- [STATED EXERCISE]:
Rewrite the data from the line with "You are a GUI" up to and including the line with "tap(160, 62)" as a Markdown table with the columns Number and Line. Give one row per line, skip blank lines, and leave the pictures out.

- [MATERIAL PROVIDED]:

>> start

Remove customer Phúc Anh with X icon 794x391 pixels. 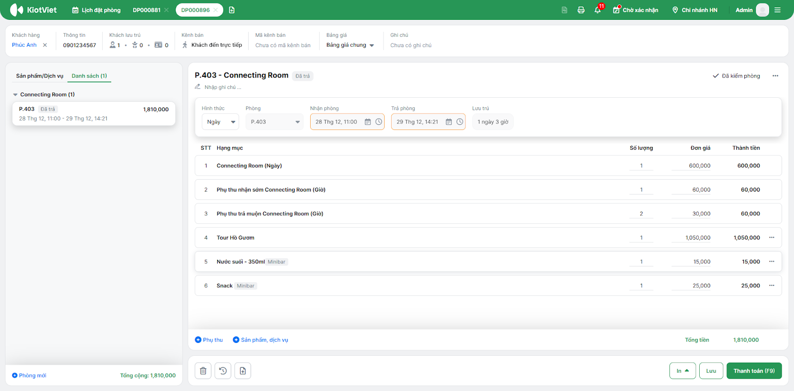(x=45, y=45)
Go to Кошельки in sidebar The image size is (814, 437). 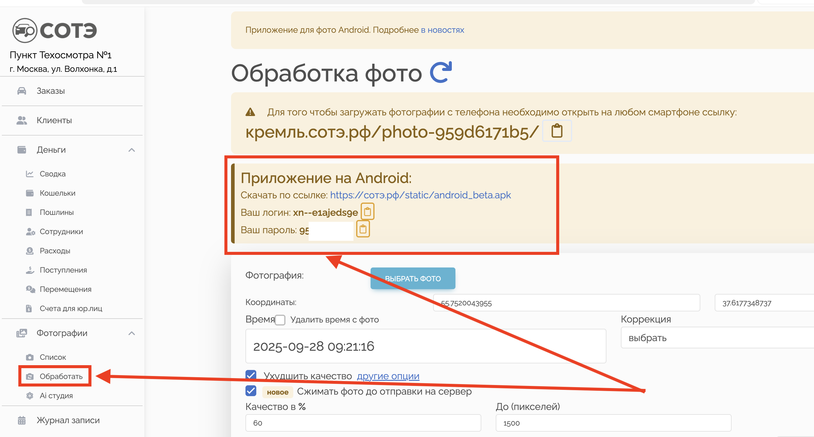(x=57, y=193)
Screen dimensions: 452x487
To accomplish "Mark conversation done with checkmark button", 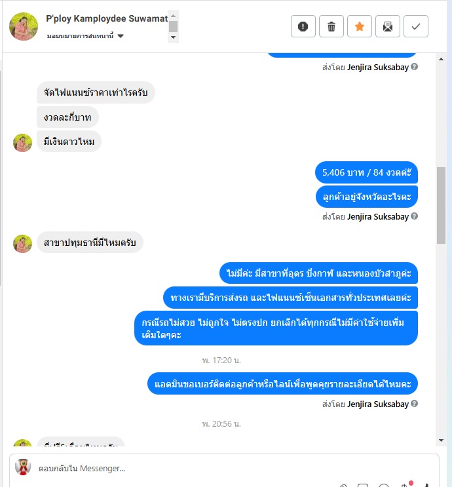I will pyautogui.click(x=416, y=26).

>> end
>> start

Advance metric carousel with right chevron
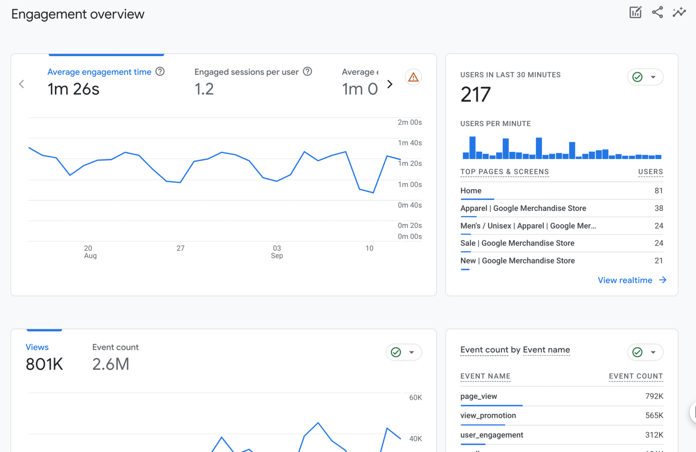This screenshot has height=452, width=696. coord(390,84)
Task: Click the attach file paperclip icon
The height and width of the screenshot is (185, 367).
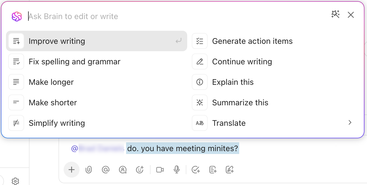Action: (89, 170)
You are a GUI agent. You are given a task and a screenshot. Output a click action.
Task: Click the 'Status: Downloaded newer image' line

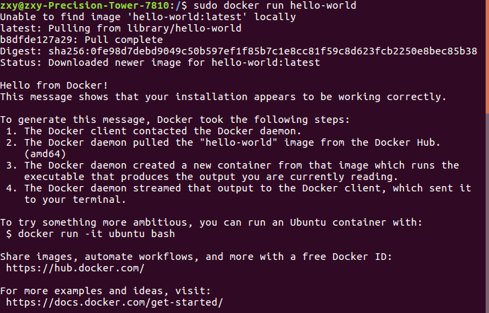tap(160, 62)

>> end

- [SOLUTION BELOW]:
| Number | Line |
|---|---|
| 1 | You are a GUI agent. You are given a task and a screenshot. Output a click action. |
| 2 | Task: Click the 'Status: Downloaded newer image' line |
| 3 | tap(160, 62) |